__ABOUT THIS EXERCISE__.
Find the line containing "This screenshot has height=852, width=1442." in the listing below; reproduce it and every line after, exactly. Skip pictures.

__DATA PROVIDED__.
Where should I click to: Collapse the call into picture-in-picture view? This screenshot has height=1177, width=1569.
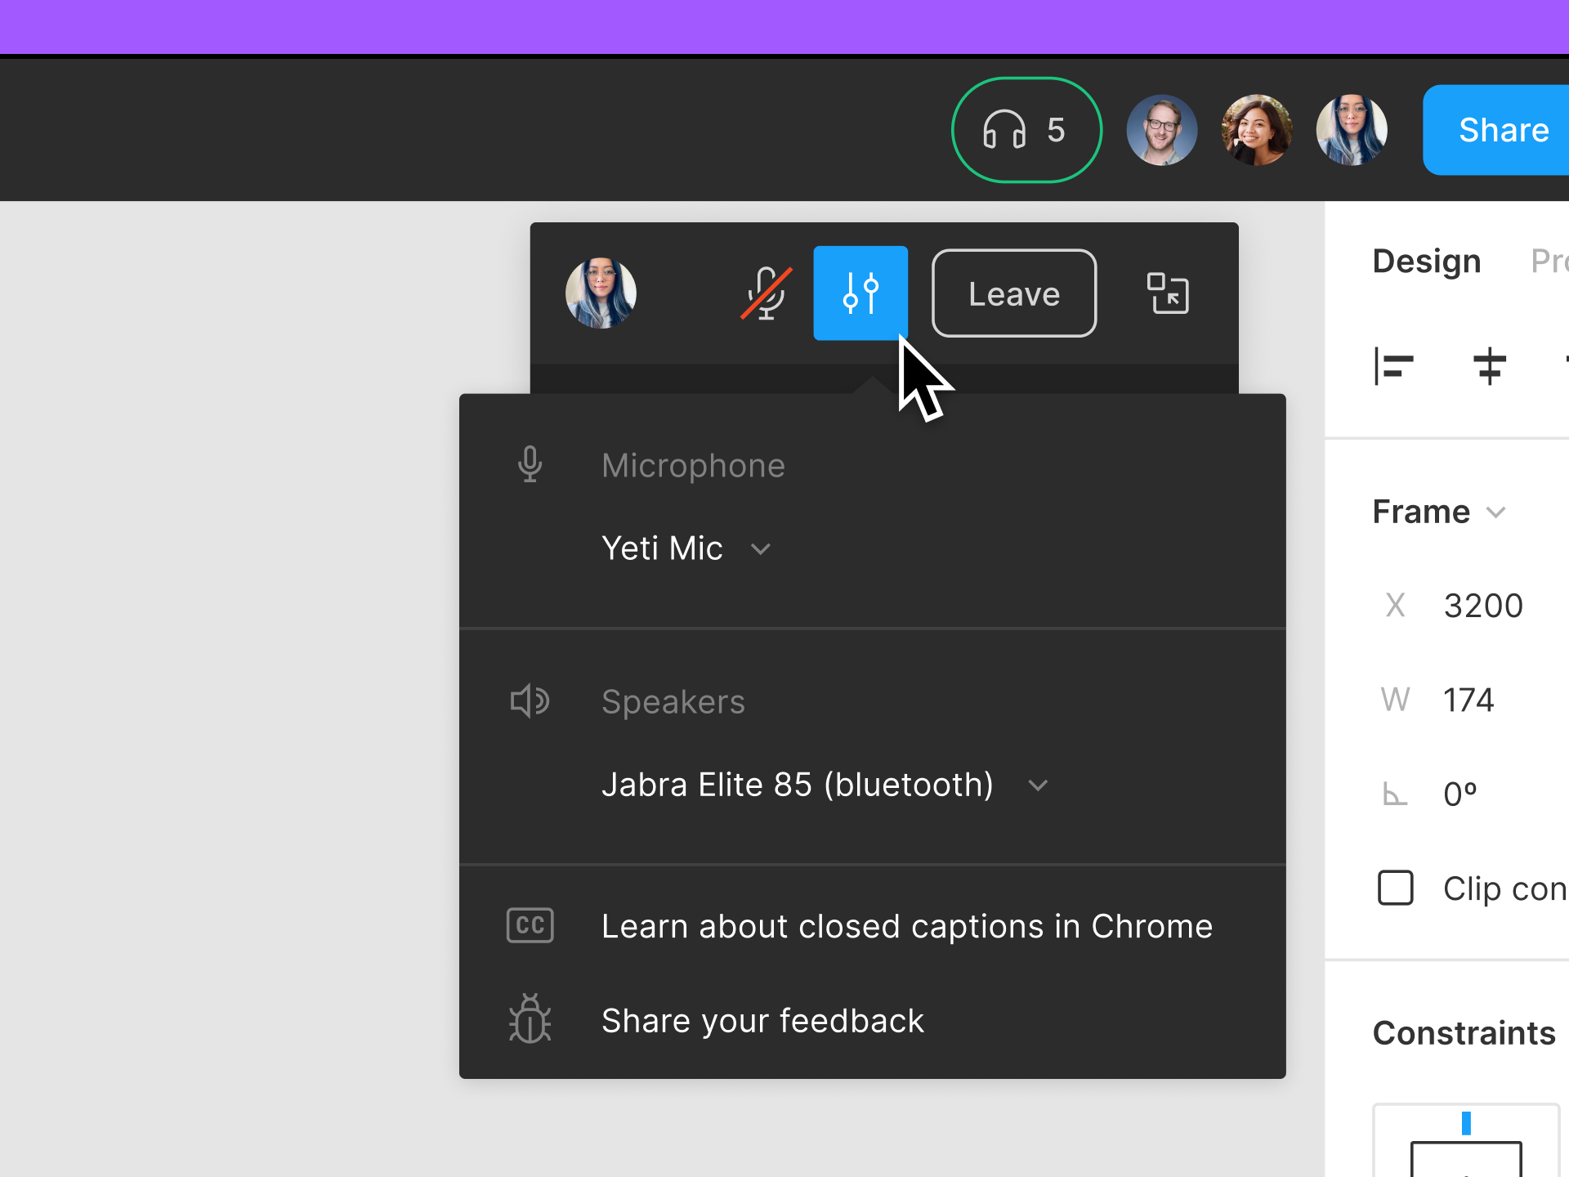pyautogui.click(x=1167, y=293)
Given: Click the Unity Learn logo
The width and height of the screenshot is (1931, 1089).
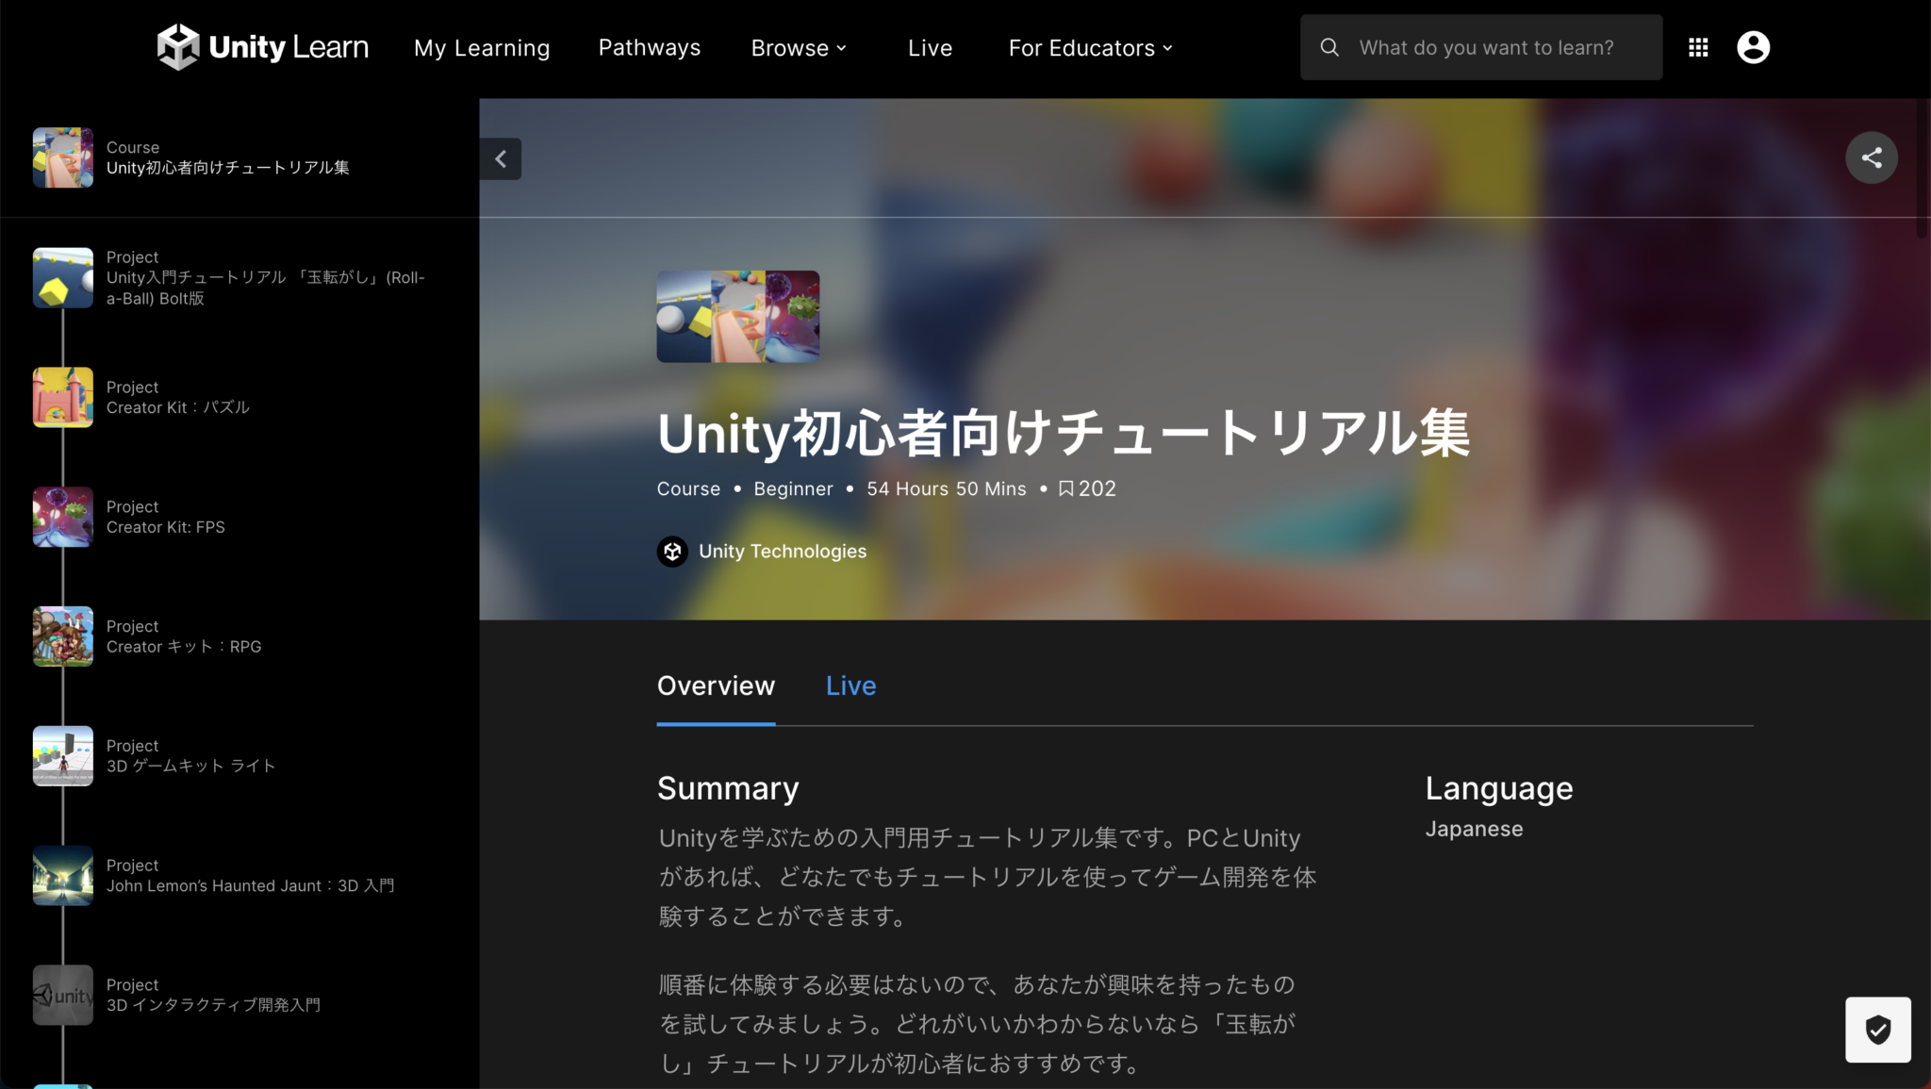Looking at the screenshot, I should pos(262,47).
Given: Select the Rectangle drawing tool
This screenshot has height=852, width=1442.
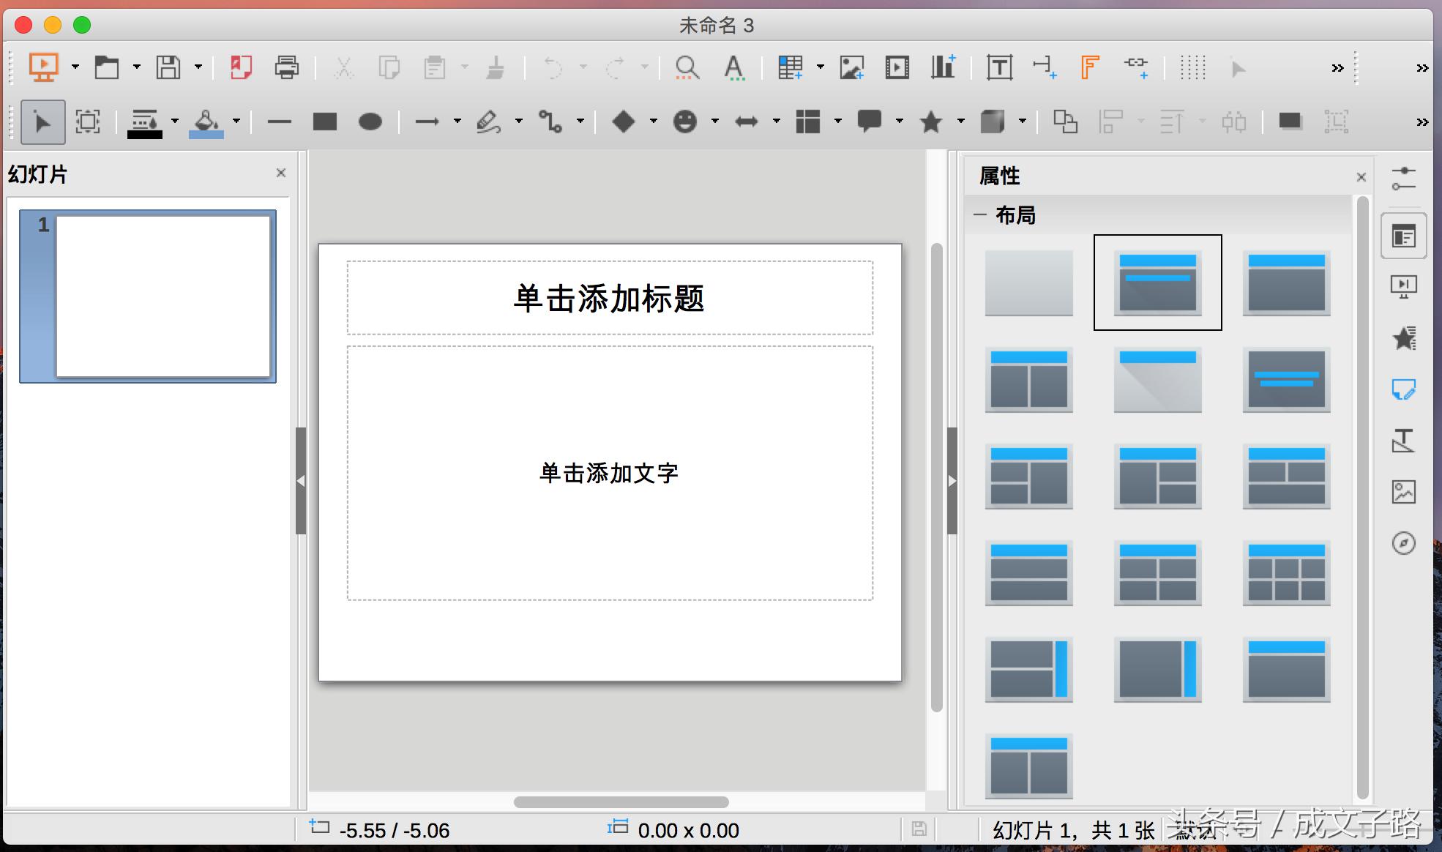Looking at the screenshot, I should pos(324,121).
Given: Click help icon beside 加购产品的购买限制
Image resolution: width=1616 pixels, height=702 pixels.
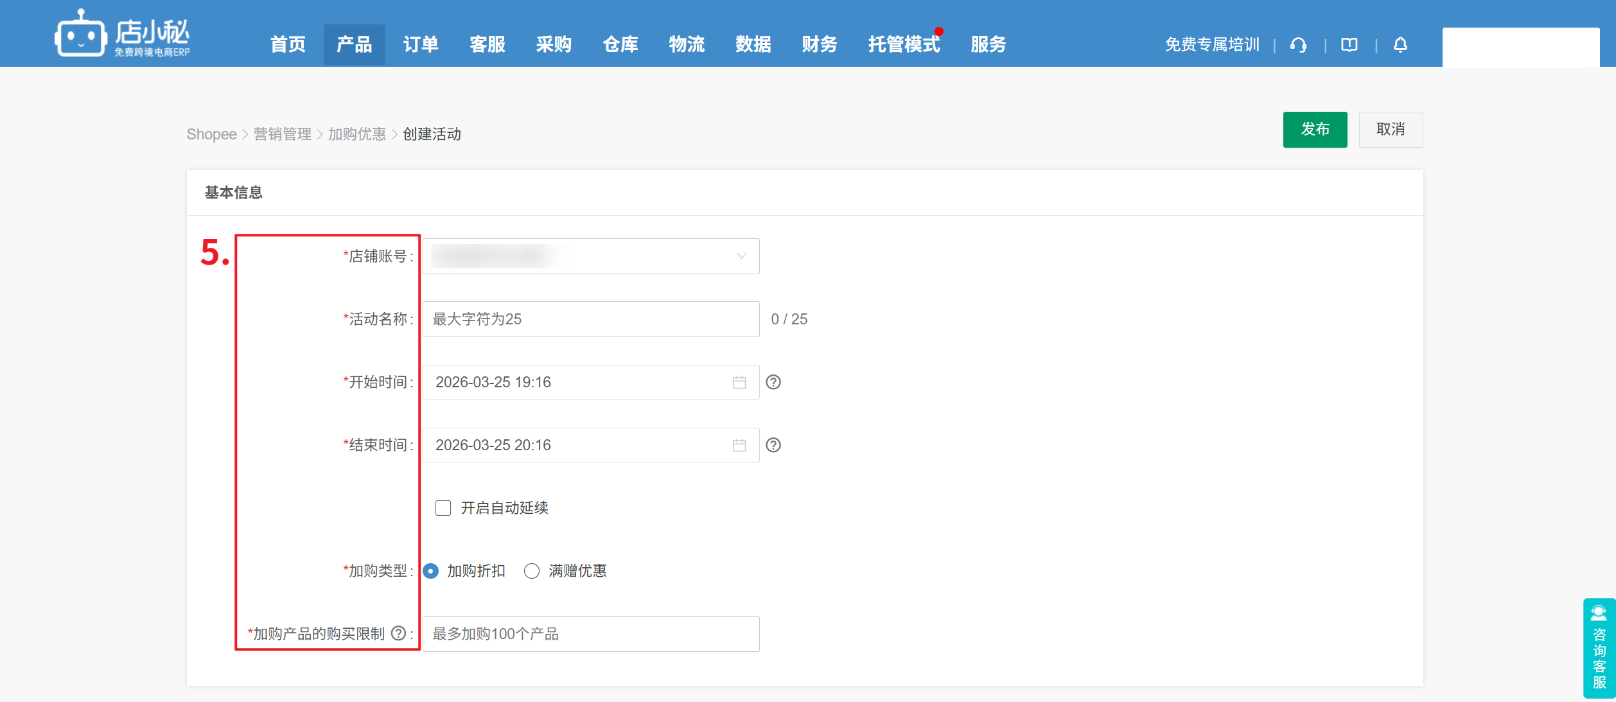Looking at the screenshot, I should coord(398,633).
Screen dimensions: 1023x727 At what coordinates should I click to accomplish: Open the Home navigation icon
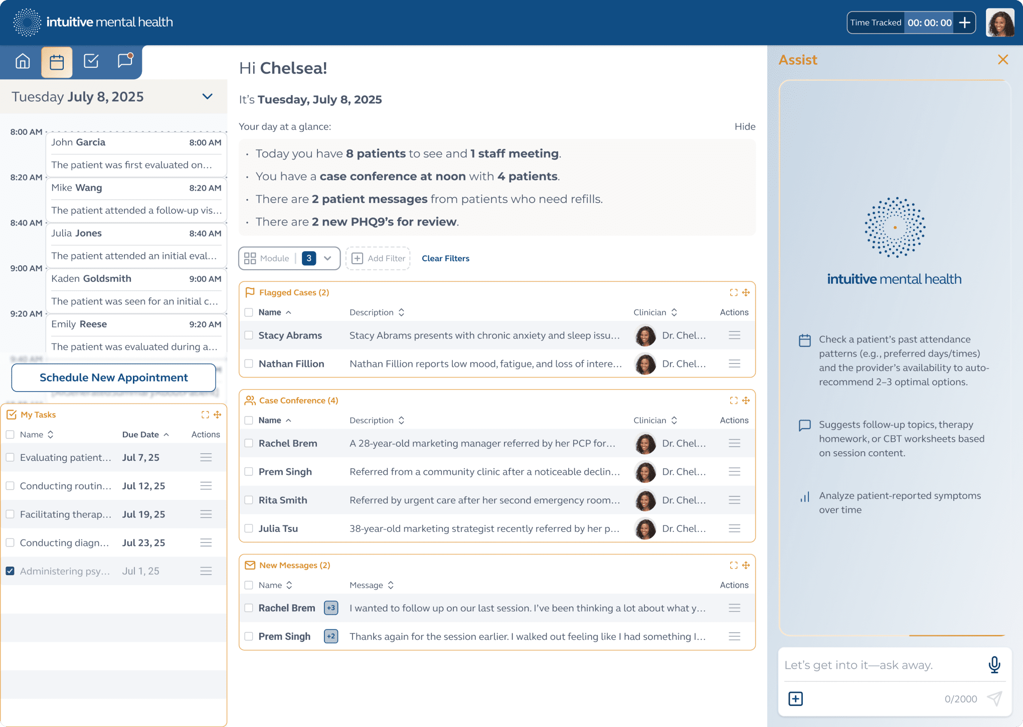click(23, 61)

__ANSWER TO THIS PROBLEM__.
This screenshot has height=852, width=1442.
Looking at the screenshot, I should pos(324,121).
Given: Click help icon beside 加购产品的购买限制
Image resolution: width=1616 pixels, height=702 pixels.
Looking at the screenshot, I should coord(398,633).
Screen dimensions: 1023x727 At what coordinates should I click to accomplish: Open the Home navigation icon
click(23, 61)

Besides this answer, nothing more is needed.